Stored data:
⁂
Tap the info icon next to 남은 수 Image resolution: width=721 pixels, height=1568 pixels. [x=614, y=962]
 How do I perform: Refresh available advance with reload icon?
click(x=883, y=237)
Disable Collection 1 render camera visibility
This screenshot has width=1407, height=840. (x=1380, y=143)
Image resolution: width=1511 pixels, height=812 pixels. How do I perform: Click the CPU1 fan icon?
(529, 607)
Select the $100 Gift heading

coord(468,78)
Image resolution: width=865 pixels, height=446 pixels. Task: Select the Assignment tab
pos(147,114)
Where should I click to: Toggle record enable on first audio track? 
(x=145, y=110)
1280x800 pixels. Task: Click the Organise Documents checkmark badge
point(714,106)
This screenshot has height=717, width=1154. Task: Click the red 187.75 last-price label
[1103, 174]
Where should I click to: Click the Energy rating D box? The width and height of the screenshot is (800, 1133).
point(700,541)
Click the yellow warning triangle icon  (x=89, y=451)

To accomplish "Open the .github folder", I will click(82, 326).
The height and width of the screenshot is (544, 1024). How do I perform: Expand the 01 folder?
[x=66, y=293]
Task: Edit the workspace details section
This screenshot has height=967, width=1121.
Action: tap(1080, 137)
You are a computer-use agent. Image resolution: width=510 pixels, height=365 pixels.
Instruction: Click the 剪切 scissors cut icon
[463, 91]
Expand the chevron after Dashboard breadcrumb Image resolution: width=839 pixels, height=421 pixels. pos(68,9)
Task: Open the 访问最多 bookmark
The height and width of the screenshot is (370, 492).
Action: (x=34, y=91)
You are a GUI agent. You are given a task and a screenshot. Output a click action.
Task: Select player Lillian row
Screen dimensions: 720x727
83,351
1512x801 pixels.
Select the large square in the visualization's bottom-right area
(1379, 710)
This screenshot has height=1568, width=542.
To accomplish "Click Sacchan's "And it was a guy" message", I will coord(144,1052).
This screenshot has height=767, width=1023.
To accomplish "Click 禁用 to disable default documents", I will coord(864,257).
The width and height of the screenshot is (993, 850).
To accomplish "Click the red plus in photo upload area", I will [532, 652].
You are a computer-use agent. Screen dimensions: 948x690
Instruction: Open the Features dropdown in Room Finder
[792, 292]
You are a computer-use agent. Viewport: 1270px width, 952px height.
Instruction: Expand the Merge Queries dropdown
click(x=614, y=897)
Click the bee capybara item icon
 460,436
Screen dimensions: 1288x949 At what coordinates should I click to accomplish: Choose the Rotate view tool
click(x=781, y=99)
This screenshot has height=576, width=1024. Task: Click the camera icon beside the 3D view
⁂
What to work on: Above are the lines; repeat exactly the ones from the line containing "Image resolution: width=1511" down to the line containing "Expand the chevron", both inclusive.

Solution to the exercise:
Image resolution: width=1511 pixels, height=812 pixels. How do I perform: Click the CPU1 fan icon?
(529, 607)
Select the $100 Gift heading

coord(468,78)
Image resolution: width=865 pixels, height=446 pixels. Task: Select the Assignment tab
pos(147,114)
Where should I click to: Toggle record enable on first audio track? 
(x=145, y=110)
1280x800 pixels. Task: Click the Organise Documents checkmark badge
point(714,106)
This screenshot has height=717, width=1154. Task: Click the red 187.75 last-price label
[1103, 174]
Where should I click to: Click the Energy rating D box? The width and height of the screenshot is (800, 1133).
point(700,541)
Click the yellow warning triangle icon  (x=89, y=451)

To accomplish "Open the .github folder", I will click(82, 326).
The height and width of the screenshot is (544, 1024). How do I perform: Expand the 01 folder?
[x=66, y=293]
Task: Edit the workspace details section
This screenshot has height=967, width=1121.
Action: tap(1080, 137)
You are a computer-use agent. Image resolution: width=510 pixels, height=365 pixels.
Instruction: Click the 剪切 scissors cut icon
[463, 91]
Expand the chevron after Dashboard breadcrumb Image resolution: width=839 pixels, height=421 pixels. pos(68,9)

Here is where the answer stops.